Saved data entries
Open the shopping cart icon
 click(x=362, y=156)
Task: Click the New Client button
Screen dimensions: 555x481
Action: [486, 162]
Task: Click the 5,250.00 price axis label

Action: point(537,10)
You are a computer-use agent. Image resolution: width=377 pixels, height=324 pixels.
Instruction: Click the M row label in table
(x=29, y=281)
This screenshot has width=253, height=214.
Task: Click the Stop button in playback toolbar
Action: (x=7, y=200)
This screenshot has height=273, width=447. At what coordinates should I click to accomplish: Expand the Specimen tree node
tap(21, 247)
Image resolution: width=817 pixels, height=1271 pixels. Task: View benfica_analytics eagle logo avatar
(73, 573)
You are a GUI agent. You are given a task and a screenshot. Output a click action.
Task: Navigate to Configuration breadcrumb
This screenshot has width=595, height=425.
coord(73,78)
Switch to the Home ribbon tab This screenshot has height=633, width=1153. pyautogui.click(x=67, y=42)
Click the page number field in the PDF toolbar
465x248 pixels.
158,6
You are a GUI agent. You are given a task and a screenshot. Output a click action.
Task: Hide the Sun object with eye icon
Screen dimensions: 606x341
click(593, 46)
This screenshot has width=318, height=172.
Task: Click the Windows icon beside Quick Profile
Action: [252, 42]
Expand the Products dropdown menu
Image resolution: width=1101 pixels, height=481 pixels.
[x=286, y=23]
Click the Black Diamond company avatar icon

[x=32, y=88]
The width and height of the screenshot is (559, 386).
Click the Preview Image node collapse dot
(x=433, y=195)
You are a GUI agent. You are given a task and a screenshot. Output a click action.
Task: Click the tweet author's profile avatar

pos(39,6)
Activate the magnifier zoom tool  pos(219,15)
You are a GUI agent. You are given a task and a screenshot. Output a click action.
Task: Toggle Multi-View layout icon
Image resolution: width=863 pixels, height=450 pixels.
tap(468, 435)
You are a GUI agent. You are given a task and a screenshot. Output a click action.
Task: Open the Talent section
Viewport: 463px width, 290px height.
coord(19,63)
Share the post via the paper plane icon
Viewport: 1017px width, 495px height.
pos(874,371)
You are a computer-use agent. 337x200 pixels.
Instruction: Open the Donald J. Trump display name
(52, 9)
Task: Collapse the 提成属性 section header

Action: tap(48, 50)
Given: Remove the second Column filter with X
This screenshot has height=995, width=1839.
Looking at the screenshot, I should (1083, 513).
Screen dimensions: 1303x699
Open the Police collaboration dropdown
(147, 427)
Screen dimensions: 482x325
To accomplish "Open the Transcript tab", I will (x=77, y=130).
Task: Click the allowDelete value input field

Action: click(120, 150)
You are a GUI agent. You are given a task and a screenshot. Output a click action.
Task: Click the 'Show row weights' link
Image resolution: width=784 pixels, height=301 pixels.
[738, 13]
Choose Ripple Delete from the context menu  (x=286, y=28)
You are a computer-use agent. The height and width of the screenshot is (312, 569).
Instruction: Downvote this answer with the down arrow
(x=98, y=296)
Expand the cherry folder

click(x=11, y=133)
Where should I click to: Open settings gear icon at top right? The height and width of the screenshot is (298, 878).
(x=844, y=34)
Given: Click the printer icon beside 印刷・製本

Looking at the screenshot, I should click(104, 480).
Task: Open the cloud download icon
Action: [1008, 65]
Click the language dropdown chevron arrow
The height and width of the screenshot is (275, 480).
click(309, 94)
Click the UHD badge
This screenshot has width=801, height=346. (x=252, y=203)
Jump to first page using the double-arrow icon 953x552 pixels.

▶ **Requirement**
The response must consist solely of the lines from the top of the records through the line holding "You are a computer-use agent. Image", copied word for word.

▶ **Response to the exercise**
Open the shopping cart icon
 click(x=362, y=156)
Task: Click the New Client button
Screen dimensions: 555x481
Action: [486, 162]
Task: Click the 5,250.00 price axis label

Action: point(537,10)
You are a computer-use agent. Image resolution: width=377 pixels, height=324 pixels.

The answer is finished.